To be honest, if everything in this story was the same except if was images of “knife violence” and he stabbed another kid with the big nasty looking Bowie knife they bought him . . still guilty.

The YouTuber LegalEagle has posted a video summarizing what happened at Crumbley’s trial and what is likely to happen next. If you are interested in this case I think it is worth a watch. (25 minutes)

Update:

James Crumbley, the father of the teenager who killed four students at a Michigan high school in 2021, was found guilty of involuntary manslaughter in a trial that comes a month after the shooter’s mother was convicted of the same charges.

Crumbley was convicted of four counts of involuntary manslaughter, a charge that carries a maximum punishment of up to 15 years in prison, which would run concurrently.

I can’t say that I’m surprised by this outcome. It’s just unreal to think that these parents could have saved the lives of others, if only they had actually done something to help their son with his emotional struggles. But hey, why bother getting the kid help?
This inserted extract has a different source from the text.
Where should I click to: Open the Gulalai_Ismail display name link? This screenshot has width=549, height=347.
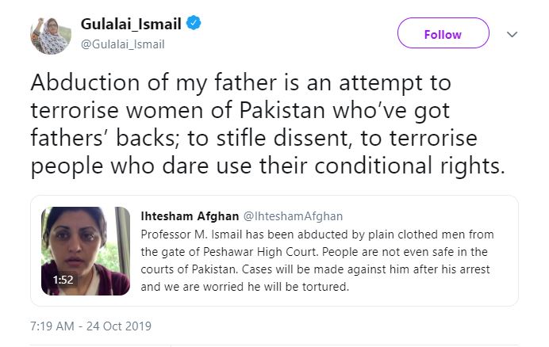tap(132, 24)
Just buy him a gun.

That’s the part that clinched it for me.

On what planet did his parents think giving him a gun was a good idea? “Hey, our kid is weird (paraphrasing but on the record)…let’s buy him a gun! That’ll make things better!” :roll_eyes:

His parents were uninvolved. Buying him a gun was deeply irresponsible and we can see that without hindsight.

Hey, when the kid begged his dad for help, the dad told him to “suck it up!” I mean, what more should the dad have done?? :roll_eyes:

I mean, if they’d just been uninvolved, maybe they wouldn’t be liable. The problem is that they knew he had violent gun fantasies and that the school was worried about him AND they illegally bought him a gun.
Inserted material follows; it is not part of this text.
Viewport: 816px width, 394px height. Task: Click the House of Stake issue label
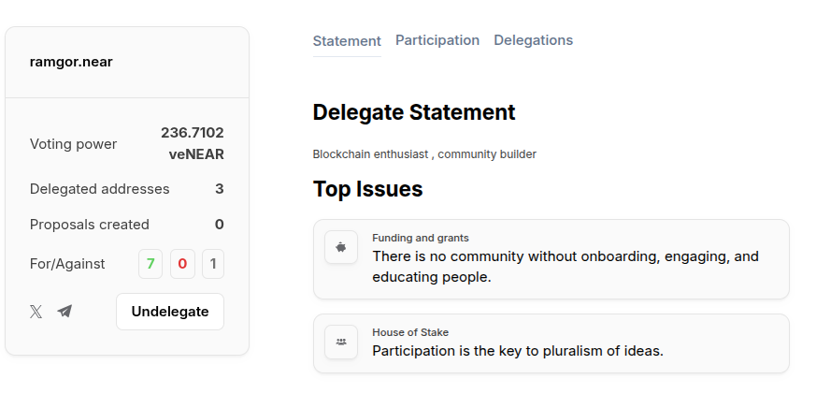tap(409, 332)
And, if I remember correctly, the school asked to search the boy’s backpack (where the gun was), and the parents refused permission.
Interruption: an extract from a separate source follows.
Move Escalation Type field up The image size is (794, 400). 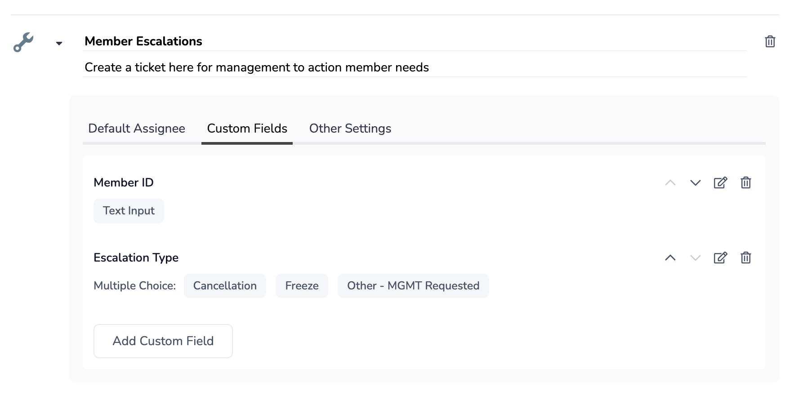[x=670, y=258]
Actually, I don’t believe the school tried to search the backpack.

Dean of students handed backpack back to student on morning of shooting

Nobody searched the backpack because there was no reason to suspect any wrongdoing.

IMO the school was too lax and should have insisted the parents take their son to the emergency room immediately, based on the drawings he made that morning. However, the parents were the only ones who knew that their son had access to an unsecured gun in the home, which they had given him, and they didn’t say anything to the school administration or check the backpack themselves. The meeting with the parents only lasted a few minutes, and then the mom said, “Are we done here?”

Also, reportedly the shooter’s dad made threats over the recorded jail phone and tablet, presumably to potential witnesses, although not much is known about it at this time.

Each parent sentenced (CNN) to 10-15 years with credit for 2 years served. I think this is appropriate.

Agree. I hope this will push the needle on their narrative that they didn’t do anything wrong toward “No! You do NOT give your troubled kid a gun. Ever!”

Sounds about right. Maybe they can give the 3 of them a “family suite”!